Hoje, esse custo compensa. “A Bevap fechou a safra com produtividade de 104 toneladas por hectare, enquanto o setor na média tem 80 a 85 toneladas por hectare. Além disso, pelo fato de o canavial ser irrigado, ele não dura seis cortes, mas 12”, explicou o CFO.
Investimento alto
Para colocar a Bevap de pé, incluindo a irrigação e a usina, foi necessário fazer um investimento de cerca de R$ 1 bilhão, com aproximadamente 40% desse total vindo de um empréstimo do BNDES. Devido a um erro de timing no projeto, a dívida começou a ser paga antes de a fábrica ficar pronta, prejudicando o fluxo de caixa.
Ao longo do tempo, essa dificuldade se somou a questões conjunturais, como o preço baixo do açúcar em 2017, o que levou a empresa a pensar em reestruturação.
Em 2021, a Bevap contratou a KPMG para reformular a governança e o conselho de administração. Vieram três conselheiros com experiência no setor: Juscelino Souza, ex-CEO da Coruripe, Pedro Mizutani, CFO para açúcar e álcool da Raízen, e Márcia Cubas, diretora de RH e compliance da São Martinho.
Em 2022, foi a vez do C-Level. Vieram, então, Newton Santana, atual CEO, com experiência em reestruturações, o próprio CFO (ex-Coruripe), e Ivan Melo Filho (ex-Raízen) para o cargo de CCO (Chief Commercial Officer).
Desde então, a Bevap fez investimentos na melhora do canavial e foi aprimorando a produtividade da fábrica. Do lado financeiro, a companhia conseguiu melhorar seu perfil de liquidez. Em 2022, o caixa médio era de R$ 30 milhões e, hoje, a empresa roda com R$ 180 milhões.
Dívida mais barata
A companhia também fez um intenso trabalho de repactuação de dívidas. Nos últimos três anos, foram R$ 650 milhões captados para trocar dívidas mais caras por mais baratas, além de alongar o prazo médio do endividamento de 1,1 ano para 2,1 anos.
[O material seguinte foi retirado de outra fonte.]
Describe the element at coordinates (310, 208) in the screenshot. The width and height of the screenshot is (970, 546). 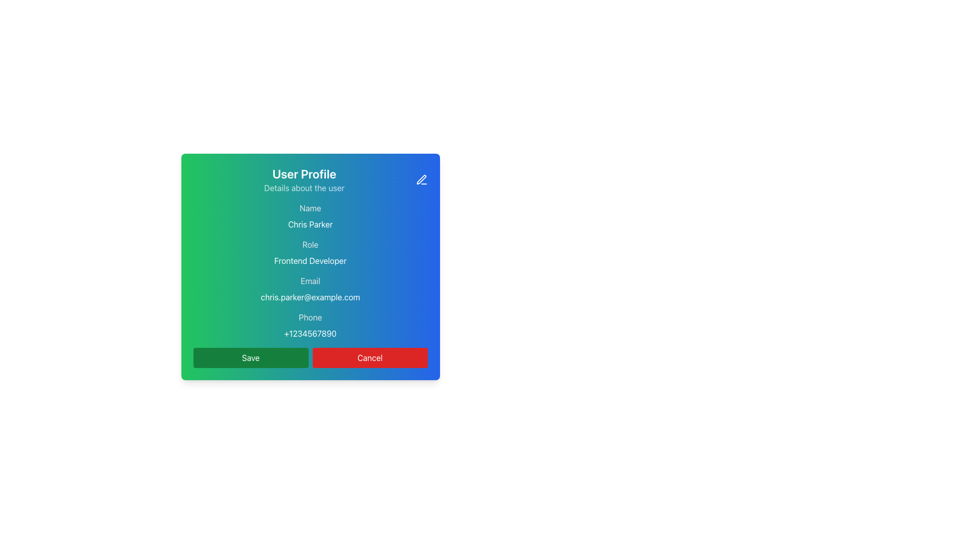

A estratégia envolveu tanto bancos como o mercado de capitais. Nos últimos três anos, a Bevap se tornou uma emissora frequente de CRAs, que somam R$ 450 milhões em emissões. O quarto CRA, o mais recente, foi emitido pela Éxes Securitizadora, a um custo de CDI +3% ao ano e vencimento em cinco anos.
O foco da emissão é financiar as atividades de plantio e de manutenção do canavial da empresa, com a operação sendo garantida por recebíveis de venda de açúcar e etanol.
“É uma empresa que melhora de forma sucessiva há bastante tempo, com bastante tecnologia empregada. É um setor que também tem ido melhor ao longo dos últimos anos, fomentando o apetite do lado dos investidores”, diz Artur Carneiro, sócio-fundador da Éxes.
A Bevap tem contratos de fornecimento de etanol com empresas como a Raízen, Ale Combustíveis e Ipiranga. Na venda de açúcar, entre os clientes se destacam a Czarnikow, Coca-Cola e Nestlé. Hoje, o mix de produção está em 60% açúcar e 40% etanol.
Com todo esse trabalho, a alavancagem da empresa saiu de 1,6 vez em 2022 para 0,9 vez em 2024. No patamar atual da Selic, a empresa deve continuar concentrando esforços para melhorar o perfil da dívida.
“Vamos desalavancar mais ainda. Até que a gente tenha um ambiente macro que nos propicie fazer investimentos. Hoje, com um custo de 18% ao ano, considerando CDI+3%, não faz sentido. A Selic tem que cair pela metade”, frisou o CFO.